▸ WRITTEN PROBLEM A:
In the concert review, whose orchestration of the C minor Fantasia and Fugue drew the finest playing of the evening?

The orchestra's second Inspired by Bach concert on Thursday dispensed a flurry of fugues, with toccatas and chorales on the side. In fact, its JSB variety show featured only a few items straight from the pen of the master.
One was John Wells' flamboyant D minor Toccata and Fugue, complete with malevolently growling pedal notes, frisky recitative work and a closing swirl worthy of Virgil Fox.
The Graduate Choir seemed overly cautious chorusing in Cantata 133, briskly paced by conductor Jayce Ogren with a nimble smallish orchestra. Taking a shoobie-doobie saunter through Bach's Little Organ Fugue, a smaller group of singers missed the hip suavity of the Swingles.
While Stokowski's transcription of Wells' Toccata and Fugue made for a rip-roaring conclusion, Elgar's orchestration of the C minor Fantasia and Fugue inspired the finest playing of the evening.
From its opening oboe elegy over ominous bass drum, it revealed as much about Elgar as Bach. Most impressively, Ogren seemed to have found some unexpected and graceful waltzes in its early pages.

▸ SUPPLIED INFORMATION:

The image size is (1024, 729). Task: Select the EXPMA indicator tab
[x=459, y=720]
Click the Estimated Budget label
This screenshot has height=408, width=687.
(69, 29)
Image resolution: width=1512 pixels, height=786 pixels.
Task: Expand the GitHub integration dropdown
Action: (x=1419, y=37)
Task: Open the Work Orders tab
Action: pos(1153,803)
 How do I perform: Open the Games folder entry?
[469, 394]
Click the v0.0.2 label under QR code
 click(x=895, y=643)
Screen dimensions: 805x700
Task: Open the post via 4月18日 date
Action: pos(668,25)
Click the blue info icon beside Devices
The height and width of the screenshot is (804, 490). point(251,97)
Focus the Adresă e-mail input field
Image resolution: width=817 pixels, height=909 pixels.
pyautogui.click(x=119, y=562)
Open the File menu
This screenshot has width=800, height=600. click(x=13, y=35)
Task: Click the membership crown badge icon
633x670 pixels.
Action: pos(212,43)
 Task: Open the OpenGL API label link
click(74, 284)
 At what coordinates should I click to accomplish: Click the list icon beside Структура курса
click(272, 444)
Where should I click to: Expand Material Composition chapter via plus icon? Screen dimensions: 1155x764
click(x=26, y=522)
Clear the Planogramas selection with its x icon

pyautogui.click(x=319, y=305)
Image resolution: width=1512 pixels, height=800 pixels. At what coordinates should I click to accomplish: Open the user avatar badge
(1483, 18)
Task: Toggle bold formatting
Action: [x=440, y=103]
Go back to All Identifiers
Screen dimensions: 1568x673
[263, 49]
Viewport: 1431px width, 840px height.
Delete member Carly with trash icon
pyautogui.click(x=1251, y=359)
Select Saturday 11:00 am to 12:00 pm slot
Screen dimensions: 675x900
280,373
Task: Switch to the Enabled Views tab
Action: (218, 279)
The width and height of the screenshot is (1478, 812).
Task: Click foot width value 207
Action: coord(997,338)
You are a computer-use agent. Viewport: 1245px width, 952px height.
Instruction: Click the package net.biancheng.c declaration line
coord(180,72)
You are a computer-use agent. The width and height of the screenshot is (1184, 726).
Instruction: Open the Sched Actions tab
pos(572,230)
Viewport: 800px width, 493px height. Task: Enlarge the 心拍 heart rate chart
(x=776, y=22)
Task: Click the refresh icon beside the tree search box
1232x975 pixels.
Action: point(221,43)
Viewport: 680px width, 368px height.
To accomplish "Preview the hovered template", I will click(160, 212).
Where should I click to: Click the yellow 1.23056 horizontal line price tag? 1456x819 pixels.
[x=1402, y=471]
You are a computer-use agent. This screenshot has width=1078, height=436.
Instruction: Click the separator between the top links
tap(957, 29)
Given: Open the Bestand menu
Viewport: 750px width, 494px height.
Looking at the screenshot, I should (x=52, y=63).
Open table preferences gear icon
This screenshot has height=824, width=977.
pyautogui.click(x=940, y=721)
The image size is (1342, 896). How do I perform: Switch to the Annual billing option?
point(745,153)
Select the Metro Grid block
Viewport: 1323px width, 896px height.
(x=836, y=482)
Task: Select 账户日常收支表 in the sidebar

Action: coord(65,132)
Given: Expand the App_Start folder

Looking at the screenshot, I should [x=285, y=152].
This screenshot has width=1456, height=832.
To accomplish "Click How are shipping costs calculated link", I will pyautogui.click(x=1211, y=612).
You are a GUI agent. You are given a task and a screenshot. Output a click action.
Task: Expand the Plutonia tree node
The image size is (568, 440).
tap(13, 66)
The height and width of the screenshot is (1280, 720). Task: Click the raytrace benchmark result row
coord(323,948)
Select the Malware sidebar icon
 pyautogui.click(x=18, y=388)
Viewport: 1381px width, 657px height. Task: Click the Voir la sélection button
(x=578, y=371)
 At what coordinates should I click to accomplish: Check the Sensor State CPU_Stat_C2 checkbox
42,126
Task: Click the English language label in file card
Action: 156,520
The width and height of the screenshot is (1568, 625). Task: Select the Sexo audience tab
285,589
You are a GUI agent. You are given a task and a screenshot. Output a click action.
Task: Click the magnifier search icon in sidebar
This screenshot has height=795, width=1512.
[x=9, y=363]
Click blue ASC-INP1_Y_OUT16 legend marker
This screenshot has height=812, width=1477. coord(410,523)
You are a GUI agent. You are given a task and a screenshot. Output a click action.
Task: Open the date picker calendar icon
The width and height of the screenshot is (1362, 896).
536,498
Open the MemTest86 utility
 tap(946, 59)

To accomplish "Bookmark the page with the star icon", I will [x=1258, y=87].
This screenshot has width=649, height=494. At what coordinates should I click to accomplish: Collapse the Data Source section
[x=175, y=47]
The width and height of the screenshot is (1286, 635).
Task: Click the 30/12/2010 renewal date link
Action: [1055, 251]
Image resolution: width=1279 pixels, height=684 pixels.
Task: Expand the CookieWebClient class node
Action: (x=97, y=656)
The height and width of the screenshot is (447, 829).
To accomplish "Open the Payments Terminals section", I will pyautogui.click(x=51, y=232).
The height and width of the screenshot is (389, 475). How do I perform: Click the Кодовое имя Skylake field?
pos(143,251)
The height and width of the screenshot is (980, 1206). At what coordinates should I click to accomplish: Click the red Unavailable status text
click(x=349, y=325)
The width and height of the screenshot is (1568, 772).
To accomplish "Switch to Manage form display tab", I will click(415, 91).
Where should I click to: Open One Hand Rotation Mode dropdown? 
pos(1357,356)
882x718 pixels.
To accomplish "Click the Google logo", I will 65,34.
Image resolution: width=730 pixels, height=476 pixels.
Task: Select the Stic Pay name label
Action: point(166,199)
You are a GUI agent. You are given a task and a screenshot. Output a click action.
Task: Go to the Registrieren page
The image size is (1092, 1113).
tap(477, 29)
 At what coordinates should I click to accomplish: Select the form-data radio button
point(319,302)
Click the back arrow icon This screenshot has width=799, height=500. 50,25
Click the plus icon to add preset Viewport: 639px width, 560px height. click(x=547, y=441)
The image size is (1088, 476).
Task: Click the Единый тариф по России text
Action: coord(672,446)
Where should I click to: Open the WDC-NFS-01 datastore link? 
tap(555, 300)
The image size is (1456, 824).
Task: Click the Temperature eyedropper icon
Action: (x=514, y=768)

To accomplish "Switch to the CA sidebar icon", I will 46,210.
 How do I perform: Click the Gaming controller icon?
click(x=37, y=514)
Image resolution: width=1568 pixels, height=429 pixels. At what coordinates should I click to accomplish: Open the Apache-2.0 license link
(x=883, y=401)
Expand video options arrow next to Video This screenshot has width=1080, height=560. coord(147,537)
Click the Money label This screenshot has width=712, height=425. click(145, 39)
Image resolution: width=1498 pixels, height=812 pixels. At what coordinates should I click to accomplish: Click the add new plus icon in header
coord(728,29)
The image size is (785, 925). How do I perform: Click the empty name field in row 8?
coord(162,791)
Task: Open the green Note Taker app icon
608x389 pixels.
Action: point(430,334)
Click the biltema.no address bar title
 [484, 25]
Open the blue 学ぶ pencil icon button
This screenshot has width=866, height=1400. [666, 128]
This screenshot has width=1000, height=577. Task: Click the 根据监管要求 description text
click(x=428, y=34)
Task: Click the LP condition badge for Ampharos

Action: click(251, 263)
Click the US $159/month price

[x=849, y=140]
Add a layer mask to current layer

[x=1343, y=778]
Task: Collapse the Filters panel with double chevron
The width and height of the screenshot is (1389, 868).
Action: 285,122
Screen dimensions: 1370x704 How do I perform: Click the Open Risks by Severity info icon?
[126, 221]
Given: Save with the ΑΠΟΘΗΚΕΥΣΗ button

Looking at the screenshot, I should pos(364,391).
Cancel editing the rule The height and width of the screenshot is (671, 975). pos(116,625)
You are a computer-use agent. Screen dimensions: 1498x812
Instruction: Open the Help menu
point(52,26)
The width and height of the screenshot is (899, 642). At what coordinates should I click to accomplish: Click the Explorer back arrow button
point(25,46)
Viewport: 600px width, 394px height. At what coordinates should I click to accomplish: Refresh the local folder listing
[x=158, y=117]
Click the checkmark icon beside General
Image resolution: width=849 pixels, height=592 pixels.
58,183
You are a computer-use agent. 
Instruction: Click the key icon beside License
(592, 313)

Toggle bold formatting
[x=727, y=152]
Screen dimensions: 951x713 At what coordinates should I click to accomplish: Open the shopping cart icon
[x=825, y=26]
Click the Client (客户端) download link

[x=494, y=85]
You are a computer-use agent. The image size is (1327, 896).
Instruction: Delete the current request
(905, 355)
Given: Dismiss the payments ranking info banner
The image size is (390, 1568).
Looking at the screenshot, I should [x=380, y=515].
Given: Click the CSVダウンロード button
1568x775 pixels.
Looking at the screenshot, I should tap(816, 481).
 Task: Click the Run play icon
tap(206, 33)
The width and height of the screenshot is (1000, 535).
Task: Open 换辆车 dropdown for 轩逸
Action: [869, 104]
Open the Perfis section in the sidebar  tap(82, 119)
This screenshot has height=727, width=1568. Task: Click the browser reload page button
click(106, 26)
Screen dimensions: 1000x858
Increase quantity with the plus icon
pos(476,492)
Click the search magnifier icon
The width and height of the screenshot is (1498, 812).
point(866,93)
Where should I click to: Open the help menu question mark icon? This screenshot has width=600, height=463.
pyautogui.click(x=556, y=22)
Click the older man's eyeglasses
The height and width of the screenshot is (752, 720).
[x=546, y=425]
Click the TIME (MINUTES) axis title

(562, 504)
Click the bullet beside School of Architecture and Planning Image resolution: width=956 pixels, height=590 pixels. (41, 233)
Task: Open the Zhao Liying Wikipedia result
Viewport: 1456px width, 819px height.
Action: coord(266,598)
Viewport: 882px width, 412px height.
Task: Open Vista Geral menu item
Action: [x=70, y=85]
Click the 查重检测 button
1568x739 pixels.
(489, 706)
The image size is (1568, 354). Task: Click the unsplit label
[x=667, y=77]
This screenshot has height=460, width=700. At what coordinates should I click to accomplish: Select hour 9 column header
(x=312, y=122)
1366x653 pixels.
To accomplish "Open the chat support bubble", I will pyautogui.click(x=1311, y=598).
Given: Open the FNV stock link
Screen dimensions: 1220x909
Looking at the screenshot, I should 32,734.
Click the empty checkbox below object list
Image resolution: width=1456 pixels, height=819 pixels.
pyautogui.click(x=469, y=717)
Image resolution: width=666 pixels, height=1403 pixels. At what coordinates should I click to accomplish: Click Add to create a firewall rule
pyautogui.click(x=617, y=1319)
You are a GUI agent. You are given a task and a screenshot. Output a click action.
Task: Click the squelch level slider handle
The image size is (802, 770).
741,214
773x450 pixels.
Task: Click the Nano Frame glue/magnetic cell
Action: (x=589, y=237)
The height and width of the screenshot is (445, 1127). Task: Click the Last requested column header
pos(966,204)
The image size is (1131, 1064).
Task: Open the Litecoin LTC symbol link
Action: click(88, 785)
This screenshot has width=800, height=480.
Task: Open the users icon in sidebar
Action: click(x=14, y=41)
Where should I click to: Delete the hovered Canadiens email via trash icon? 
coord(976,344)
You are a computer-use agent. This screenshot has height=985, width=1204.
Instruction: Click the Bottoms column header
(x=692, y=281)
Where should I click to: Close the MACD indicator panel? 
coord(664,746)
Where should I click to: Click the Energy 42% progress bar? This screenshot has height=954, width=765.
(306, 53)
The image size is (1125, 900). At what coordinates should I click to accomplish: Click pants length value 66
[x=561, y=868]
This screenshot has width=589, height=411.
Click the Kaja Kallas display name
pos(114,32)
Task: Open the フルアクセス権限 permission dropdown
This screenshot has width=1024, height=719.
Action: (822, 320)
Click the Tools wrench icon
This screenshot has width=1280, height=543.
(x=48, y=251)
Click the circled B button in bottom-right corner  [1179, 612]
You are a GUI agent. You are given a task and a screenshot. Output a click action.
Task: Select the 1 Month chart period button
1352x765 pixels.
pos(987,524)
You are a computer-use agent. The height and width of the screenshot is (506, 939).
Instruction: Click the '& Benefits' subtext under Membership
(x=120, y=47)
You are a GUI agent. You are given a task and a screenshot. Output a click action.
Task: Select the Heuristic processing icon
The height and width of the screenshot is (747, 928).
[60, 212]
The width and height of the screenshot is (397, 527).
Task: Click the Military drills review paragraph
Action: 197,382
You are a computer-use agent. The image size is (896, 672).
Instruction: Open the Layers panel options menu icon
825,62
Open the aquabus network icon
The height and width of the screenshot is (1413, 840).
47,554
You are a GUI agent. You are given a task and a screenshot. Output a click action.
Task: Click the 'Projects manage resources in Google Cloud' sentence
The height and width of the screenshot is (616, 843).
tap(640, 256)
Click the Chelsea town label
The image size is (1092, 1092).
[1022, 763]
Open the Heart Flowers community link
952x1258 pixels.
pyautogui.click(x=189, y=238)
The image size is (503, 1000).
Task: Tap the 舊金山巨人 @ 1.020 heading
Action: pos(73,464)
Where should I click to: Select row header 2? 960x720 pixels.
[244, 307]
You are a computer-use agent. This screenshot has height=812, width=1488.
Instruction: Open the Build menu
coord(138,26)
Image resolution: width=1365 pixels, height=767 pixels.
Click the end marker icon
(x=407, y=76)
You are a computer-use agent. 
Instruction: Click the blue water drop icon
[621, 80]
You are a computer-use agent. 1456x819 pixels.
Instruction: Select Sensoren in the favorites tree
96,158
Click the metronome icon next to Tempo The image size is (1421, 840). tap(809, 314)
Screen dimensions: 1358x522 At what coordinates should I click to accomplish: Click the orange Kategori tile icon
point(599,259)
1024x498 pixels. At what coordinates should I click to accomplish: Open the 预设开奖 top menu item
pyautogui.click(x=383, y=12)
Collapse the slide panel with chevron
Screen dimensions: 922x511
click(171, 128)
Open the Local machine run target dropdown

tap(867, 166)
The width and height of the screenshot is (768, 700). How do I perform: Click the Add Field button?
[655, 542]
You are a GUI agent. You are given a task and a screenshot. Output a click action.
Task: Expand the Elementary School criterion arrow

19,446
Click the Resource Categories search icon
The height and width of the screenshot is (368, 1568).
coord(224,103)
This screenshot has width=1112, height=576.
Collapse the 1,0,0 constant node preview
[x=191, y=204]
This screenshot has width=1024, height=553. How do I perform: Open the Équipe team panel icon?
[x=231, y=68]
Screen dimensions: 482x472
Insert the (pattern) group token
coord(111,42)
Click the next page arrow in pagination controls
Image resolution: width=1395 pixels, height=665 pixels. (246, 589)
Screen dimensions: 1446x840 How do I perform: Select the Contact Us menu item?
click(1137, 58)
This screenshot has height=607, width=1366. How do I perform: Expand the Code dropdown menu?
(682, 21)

▸ WRITTEN PROBLEM B:
Return the entries verbatim, from their first line through the line containing "pyautogui.click(x=119, y=562)", both ends included.

▸ EXPECTED ANSWER A:
Elgar's

▸ EXPECTED ANSWER B:
The image size is (1024, 729). Task: Select the EXPMA indicator tab
[x=459, y=720]
Click the Estimated Budget label
This screenshot has height=408, width=687.
(69, 29)
Image resolution: width=1512 pixels, height=786 pixels.
Task: Expand the GitHub integration dropdown
Action: (x=1419, y=37)
Task: Open the Work Orders tab
Action: pos(1153,803)
 How do I perform: Open the Games folder entry?
[469, 394]
Click the v0.0.2 label under QR code
 click(x=895, y=643)
Screen dimensions: 805x700
Task: Open the post via 4月18日 date
Action: pos(668,25)
Click the blue info icon beside Devices
The height and width of the screenshot is (804, 490). point(251,97)
Focus the Adresă e-mail input field
Image resolution: width=817 pixels, height=909 pixels.
pyautogui.click(x=119, y=562)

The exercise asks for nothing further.